Monday, November 10, 2008

Mobile Millenium Project, GPS, And Mobile Phones To Ease Your Commute.

http://snapvoip.blogspot.com/ (Download and project information link at the end of the report)

A new program by UC Berkeley, Mobile Millennium has been launched, in limited basis, to assist you with traffic information and ease your morning or evening commute. The program relies heavily on GPS enabled cell phones and traffic sensors already present or to to be placed in the future.
Once decided to participate in the program, Mobile Millennium project,(link below for downloading the program to your phone or mobile device) as you go driving around the city, GPS data will periodically and anonymously be sent to a collection of servers to be analyzed and presented to all the users. The data, which includes speed, location and other relevant information will be integrated with local maps to provide a traffic model consisting red, orange, yellow and green dots showing how the traffic moves on your friendly high ways. Which of course would have been green all over during the period of high gas prices, now becoming more of an orange yellow and red dots, with low gas prices.
The traffic information that you will be able to see on your mobile be just like those of morning news TV traffic reports.
Again community based project relies on the information provided by community and your participation will help a lot. If you are one of those civic minded people, you can download the program from project site, free of course, after registering. The program will work on most GPS-enabled cell phones that are capable of installing and running Java applications.

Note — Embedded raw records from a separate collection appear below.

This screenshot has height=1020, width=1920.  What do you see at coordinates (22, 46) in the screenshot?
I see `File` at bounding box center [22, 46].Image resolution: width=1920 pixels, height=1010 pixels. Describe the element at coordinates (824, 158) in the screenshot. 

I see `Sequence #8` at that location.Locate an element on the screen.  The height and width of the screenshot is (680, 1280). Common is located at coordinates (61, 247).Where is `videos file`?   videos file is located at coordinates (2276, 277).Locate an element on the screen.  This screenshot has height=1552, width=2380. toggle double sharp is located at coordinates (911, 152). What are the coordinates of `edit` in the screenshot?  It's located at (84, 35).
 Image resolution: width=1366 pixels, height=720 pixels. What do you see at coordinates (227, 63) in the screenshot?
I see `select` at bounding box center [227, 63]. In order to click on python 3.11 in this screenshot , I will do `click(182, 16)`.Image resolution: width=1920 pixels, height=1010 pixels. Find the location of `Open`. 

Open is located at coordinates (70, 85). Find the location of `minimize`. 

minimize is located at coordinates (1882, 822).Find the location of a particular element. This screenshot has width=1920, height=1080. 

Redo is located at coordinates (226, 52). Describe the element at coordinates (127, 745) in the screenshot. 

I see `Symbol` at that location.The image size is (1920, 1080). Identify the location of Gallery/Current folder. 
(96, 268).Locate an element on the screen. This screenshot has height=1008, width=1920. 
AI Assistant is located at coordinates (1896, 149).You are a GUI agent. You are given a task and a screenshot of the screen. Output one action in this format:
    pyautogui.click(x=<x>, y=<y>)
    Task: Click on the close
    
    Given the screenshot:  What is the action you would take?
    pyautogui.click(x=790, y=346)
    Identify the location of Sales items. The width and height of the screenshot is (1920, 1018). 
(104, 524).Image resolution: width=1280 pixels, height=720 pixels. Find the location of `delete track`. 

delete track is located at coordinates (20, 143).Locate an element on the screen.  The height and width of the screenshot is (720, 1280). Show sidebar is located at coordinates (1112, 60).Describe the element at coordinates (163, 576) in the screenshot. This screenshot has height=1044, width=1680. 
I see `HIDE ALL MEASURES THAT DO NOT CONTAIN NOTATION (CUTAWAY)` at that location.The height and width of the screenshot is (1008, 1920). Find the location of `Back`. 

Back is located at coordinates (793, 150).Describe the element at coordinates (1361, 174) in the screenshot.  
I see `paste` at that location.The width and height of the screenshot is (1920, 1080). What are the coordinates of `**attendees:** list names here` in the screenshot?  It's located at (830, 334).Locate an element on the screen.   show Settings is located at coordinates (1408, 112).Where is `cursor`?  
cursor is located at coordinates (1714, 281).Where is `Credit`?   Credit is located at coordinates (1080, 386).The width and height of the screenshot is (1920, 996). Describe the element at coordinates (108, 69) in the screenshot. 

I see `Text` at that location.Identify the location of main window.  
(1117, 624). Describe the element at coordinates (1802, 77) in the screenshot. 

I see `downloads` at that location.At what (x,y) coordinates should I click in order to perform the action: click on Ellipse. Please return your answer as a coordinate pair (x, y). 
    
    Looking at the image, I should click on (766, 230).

The Web site mentions that it will be updated with a list of specific Nokia and non-Nokia phone models compatible with the software, continuously. (But with all those data flowing back and forth, a unlimited data plan will help a lot and is strongly suggested by the researchers).
The effort is a joint project by researchers from UC Berkeley's College of Engineering, Nokia Research Center, Palo Alto and UC Berkeley's California Center for Innovative Transportation and is a part of the Mobile Millennium project by . The new system uses digital mapping data from Chicago-based NAVTEQ, recently acquired by Nokia.
Mobile Millennium is supported by the U.S. Department of Transportation through the federal SafeTrip-21 initiative, which seeks technology solutions to improve safety and reduce congestion on the roadways, as well as by the California Department of Transportation (Caltrans).